Whatever you want to call it, it is an unusual weather pattern, and generally a positive one for us.
Looking at San Francisco, we normally don’t get any significant rain from May through September, and about an inch in October. So far this October, we have gotten almost 2 inches in downtown and the storm coming Saturday night through Monday is expected to bring another 1-2 inches. 4 inches would be about 20% of our annual rain, which is very good given we are in a drought. In the areas this rain hits, we can call the fire season over, which is also good.
This by itself won’t take us out of a drought, we could still have a dry winter. Our wettest months are January and February, when we get almost half our annual rain (about 9" between the two months), and they are still predicting drier than normal for the winter. So we will take any rain this will give us.
These “atmospheric river” weather patterns are somewhat targeted. The area the rain hits covers maybe a 100-150 mile swath north to south. If the weather system stays in one spot, that swath will get dumped on, and north and south of it will get less or even be dry. This one thankfully sounds like it will slowly drift south, which will spread the wealth (and reduce risk of landslides some).
Oh, another negative is that the areas that had fires in last few years are at risk of land slides.
This is not expected to do anything for southern California. It wont slide that far south. Santa Barbara and south will get little to no rain. Their fire season likely will continue there for a while.

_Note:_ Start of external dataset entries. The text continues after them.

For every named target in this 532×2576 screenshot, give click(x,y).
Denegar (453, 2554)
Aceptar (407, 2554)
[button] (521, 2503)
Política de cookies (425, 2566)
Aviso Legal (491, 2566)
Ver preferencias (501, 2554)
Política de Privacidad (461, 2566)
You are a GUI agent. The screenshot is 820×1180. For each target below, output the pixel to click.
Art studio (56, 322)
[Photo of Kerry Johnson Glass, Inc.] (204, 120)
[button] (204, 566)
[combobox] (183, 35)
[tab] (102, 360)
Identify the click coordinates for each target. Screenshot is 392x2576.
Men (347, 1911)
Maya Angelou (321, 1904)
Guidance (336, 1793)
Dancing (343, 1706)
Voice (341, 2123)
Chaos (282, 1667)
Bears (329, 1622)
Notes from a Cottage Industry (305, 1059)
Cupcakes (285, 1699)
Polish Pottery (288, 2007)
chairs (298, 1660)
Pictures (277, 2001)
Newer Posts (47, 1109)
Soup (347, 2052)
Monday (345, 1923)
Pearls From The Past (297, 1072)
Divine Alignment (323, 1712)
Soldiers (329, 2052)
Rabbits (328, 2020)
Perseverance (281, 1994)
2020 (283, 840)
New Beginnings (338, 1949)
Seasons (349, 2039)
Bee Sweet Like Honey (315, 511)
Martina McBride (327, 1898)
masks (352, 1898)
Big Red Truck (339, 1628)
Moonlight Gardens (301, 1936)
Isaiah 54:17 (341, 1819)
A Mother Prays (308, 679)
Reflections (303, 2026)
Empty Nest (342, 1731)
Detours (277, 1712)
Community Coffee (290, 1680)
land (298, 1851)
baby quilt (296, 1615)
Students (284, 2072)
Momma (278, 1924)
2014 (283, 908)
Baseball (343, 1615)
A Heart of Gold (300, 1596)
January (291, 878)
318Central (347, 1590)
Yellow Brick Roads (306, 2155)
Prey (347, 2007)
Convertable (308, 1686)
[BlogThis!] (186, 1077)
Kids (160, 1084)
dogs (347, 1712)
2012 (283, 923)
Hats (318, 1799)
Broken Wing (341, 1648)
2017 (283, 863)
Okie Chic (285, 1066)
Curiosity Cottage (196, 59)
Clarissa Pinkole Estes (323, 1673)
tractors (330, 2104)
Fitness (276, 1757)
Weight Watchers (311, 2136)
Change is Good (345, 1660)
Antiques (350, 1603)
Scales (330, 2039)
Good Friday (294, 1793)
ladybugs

For more info on SF climate (monthly averages and the like) - check this site: Climate in San Francisco County, California
Note - for those that aren’t familiar with our weather, we have significant microclimates in this area. In the summer, there are times when it will be 60F on the coast and 100F a half hour drive inland. Drive an hour north of SF to Santa Rosa, and the annual amount of rain almost doubles. An hour south to San Jose, and it halves from SF.